## WHAT YOU NEED TO DO
Render every line of the listing below as a Markdown table with the columns No. and Text. Number the rows in order and skip blank lines.

++++++

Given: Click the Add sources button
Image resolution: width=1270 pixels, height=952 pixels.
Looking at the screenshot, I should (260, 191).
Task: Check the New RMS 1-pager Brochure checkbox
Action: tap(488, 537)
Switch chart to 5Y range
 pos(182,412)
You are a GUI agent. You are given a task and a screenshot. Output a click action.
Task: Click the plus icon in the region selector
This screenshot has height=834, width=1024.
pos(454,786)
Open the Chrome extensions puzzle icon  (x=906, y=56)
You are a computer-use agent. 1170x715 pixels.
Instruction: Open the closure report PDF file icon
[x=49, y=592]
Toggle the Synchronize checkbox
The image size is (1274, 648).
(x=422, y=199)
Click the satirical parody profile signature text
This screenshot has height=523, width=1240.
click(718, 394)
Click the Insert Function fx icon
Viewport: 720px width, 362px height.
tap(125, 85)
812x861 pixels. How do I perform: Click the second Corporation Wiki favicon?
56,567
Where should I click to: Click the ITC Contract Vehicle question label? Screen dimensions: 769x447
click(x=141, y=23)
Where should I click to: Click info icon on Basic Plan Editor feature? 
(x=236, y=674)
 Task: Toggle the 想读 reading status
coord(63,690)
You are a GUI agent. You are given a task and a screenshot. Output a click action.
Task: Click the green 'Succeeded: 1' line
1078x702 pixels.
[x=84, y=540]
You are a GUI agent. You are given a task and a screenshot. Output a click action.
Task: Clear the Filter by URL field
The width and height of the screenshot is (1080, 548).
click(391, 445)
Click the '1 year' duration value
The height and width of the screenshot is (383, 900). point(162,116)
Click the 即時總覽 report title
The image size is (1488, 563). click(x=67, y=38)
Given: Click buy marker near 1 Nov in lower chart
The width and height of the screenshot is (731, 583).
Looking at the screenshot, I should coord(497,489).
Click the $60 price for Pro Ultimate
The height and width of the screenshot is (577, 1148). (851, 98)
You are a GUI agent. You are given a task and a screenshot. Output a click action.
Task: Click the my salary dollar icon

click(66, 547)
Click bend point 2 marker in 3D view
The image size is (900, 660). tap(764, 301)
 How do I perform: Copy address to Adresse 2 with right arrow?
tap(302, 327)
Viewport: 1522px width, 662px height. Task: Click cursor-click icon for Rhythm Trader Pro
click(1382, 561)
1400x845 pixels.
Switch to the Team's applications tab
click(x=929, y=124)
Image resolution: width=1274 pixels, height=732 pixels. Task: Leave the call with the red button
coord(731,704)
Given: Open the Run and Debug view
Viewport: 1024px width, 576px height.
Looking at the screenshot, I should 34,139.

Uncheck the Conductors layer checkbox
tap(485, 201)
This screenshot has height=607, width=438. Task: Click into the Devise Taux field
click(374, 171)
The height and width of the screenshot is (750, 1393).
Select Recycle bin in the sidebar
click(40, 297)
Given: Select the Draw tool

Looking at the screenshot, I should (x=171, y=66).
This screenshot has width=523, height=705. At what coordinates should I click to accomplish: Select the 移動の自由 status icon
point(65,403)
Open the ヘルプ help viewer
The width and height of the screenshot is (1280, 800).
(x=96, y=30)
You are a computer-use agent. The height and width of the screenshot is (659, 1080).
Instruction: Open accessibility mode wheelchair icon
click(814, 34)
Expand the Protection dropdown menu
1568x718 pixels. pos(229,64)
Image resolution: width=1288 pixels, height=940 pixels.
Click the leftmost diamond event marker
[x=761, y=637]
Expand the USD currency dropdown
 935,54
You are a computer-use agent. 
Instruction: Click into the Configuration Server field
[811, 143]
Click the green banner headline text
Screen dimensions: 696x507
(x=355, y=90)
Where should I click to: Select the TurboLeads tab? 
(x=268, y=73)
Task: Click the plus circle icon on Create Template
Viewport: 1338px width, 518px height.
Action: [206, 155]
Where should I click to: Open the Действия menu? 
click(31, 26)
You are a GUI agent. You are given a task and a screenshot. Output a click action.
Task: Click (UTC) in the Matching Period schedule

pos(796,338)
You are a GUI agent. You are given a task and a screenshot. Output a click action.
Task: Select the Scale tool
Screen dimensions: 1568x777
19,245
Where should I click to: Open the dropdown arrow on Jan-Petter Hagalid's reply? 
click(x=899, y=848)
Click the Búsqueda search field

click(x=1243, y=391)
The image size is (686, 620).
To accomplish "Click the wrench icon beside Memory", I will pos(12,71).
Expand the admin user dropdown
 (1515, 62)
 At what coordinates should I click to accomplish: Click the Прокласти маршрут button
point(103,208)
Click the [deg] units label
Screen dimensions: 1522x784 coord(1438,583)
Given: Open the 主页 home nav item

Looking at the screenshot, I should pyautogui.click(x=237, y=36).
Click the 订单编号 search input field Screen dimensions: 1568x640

++++++

## OUTPUT BELOW
| No. | Text |
|---|---|
| 1 | Given: Click the Add sources button |
| 2 | Image resolution: width=1270 pixels, height=952 pixels. |
| 3 | Looking at the screenshot, I should (260, 191). |
| 4 | Task: Check the New RMS 1-pager Brochure checkbox |
| 5 | Action: tap(488, 537) |
| 6 | Switch chart to 5Y range |
| 7 |  pos(182,412) |
| 8 | You are a GUI agent. You are given a task and a screenshot. Output a click action. |
| 9 | Task: Click the plus icon in the region selector |
| 10 | This screenshot has height=834, width=1024. |
| 11 | pos(454,786) |
| 12 | Open the Chrome extensions puzzle icon  (x=906, y=56) |
| 13 | You are a computer-use agent. 1170x715 pixels. |
| 14 | Instruction: Open the closure report PDF file icon |
| 15 | [x=49, y=592] |
| 16 | Toggle the Synchronize checkbox |
| 17 | The image size is (1274, 648). |
| 18 | (x=422, y=199) |
| 19 | Click the satirical parody profile signature text |
| 20 | This screenshot has height=523, width=1240. |
| 21 | click(718, 394) |
| 22 | Click the Insert Function fx icon |
| 23 | Viewport: 720px width, 362px height. |
| 24 | tap(125, 85) |
| 25 | 812x861 pixels. How do I perform: Click the second Corporation Wiki favicon? |
| 26 | 56,567 |
| 27 | Where should I click to: Click the ITC Contract Vehicle question label? Screen dimensions: 769x447 |
| 28 | click(x=141, y=23) |
| 29 | Where should I click to: Click info icon on Basic Plan Editor feature?  |
| 30 | (x=236, y=674) |
| 31 |  Task: Toggle the 想读 reading status |
| 32 | coord(63,690) |
| 33 | You are a GUI agent. You are given a task and a screenshot. Output a click action. |
| 34 | Task: Click the green 'Succeeded: 1' line |
| 35 | 1078x702 pixels. |
| 36 | [x=84, y=540] |
| 37 | You are a GUI agent. You are given a task and a screenshot. Output a click action. |
| 38 | Task: Clear the Filter by URL field |
| 39 | The width and height of the screenshot is (1080, 548). |
| 40 | click(391, 445) |
| 41 | Click the '1 year' duration value |
| 42 | The height and width of the screenshot is (383, 900). point(162,116) |
| 43 | Click the 即時總覽 report title |
| 44 | The image size is (1488, 563). click(x=67, y=38) |
| 45 | Given: Click buy marker near 1 Nov in lower chart |
| 46 | The width and height of the screenshot is (731, 583). |
| 47 | Looking at the screenshot, I should coord(497,489). |
| 48 | Click the $60 price for Pro Ultimate |
| 49 | The height and width of the screenshot is (577, 1148). (851, 98) |
| 50 | You are a GUI agent. You are given a task and a screenshot. Output a click action. |
| 51 | Task: Click the my salary dollar icon |
| 52 | click(66, 547) |
| 53 | Click bend point 2 marker in 3D view |
| 54 | The image size is (900, 660). tap(764, 301) |
| 55 |  How do I perform: Copy address to Adresse 2 with right arrow? |
| 56 | tap(302, 327) |
| 57 | Viewport: 1522px width, 662px height. Task: Click cursor-click icon for Rhythm Trader Pro |
| 58 | click(1382, 561) |
| 59 | 1400x845 pixels. |
| 60 | Switch to the Team's applications tab |
| 61 | click(x=929, y=124) |
| 62 | Image resolution: width=1274 pixels, height=732 pixels. Task: Leave the call with the red button |
| 63 | coord(731,704) |
| 64 | Given: Open the Run and Debug view |
| 65 | Viewport: 1024px width, 576px height. |
| 66 | Looking at the screenshot, I should 34,139. |
| 67 | Uncheck the Conductors layer checkbox |
| 68 | tap(485, 201) |
| 69 | This screenshot has height=607, width=438. Task: Click into the Devise Taux field |
| 70 | click(374, 171) |
| 71 | The height and width of the screenshot is (750, 1393). |
| 72 | Select Recycle bin in the sidebar |
| 73 | click(40, 297) |
| 74 | Given: Select the Draw tool |
| 75 | Looking at the screenshot, I should (x=171, y=66). |
| 76 | This screenshot has width=523, height=705. At what coordinates should I click to accomplish: Select the 移動の自由 status icon |
| 77 | point(65,403) |
| 78 | Open the ヘルプ help viewer |
| 79 | The width and height of the screenshot is (1280, 800). |
| 80 | (x=96, y=30) |
| 81 | You are a computer-use agent. The height and width of the screenshot is (659, 1080). |
| 82 | Instruction: Open accessibility mode wheelchair icon |
| 83 | click(814, 34) |
| 84 | Expand the Protection dropdown menu |
| 85 | 1568x718 pixels. pos(229,64) |
| 86 | Image resolution: width=1288 pixels, height=940 pixels. |
| 87 | Click the leftmost diamond event marker |
| 88 | [x=761, y=637] |
| 89 | Expand the USD currency dropdown |
| 90 |  935,54 |
| 91 | You are a computer-use agent.  |
| 92 | Instruction: Click into the Configuration Server field |
| 93 | [811, 143] |
| 94 | Click the green banner headline text |
| 95 | Screen dimensions: 696x507 |
| 96 | (x=355, y=90) |
| 97 | Where should I click to: Select the TurboLeads tab?  |
| 98 | (x=268, y=73) |
| 99 | Task: Click the plus circle icon on Create Template |
| 100 | Viewport: 1338px width, 518px height. |
| 101 | Action: [206, 155] |
| 102 | Where should I click to: Open the Действия menu?  |
| 103 | click(31, 26) |
| 104 | You are a GUI agent. You are given a task and a screenshot. Output a click action. |
| 105 | Task: Click (UTC) in the Matching Period schedule |
| 106 | pos(796,338) |
| 107 | You are a GUI agent. You are given a task and a screenshot. Output a click action. |
| 108 | Task: Select the Scale tool |
| 109 | Screen dimensions: 1568x777 |
| 110 | 19,245 |
| 111 | Where should I click to: Open the dropdown arrow on Jan-Petter Hagalid's reply?  |
| 112 | click(x=899, y=848) |
| 113 | Click the Búsqueda search field |
| 114 | click(x=1243, y=391) |
| 115 | The image size is (686, 620). |
| 116 | To accomplish "Click the wrench icon beside Memory", I will pos(12,71). |
| 117 | Expand the admin user dropdown |
| 118 |  (1515, 62) |
| 119 |  At what coordinates should I click to accomplish: Click the Прокласти маршрут button |
| 120 | point(103,208) |
| 121 | Click the [deg] units label |
| 122 | Screen dimensions: 1522x784 coord(1438,583) |
| 123 | Given: Open the 主页 home nav item |
| 124 | Looking at the screenshot, I should pyautogui.click(x=237, y=36). |
| 125 | Click the 订单编号 search input field Screen dimensions: 1568x640 |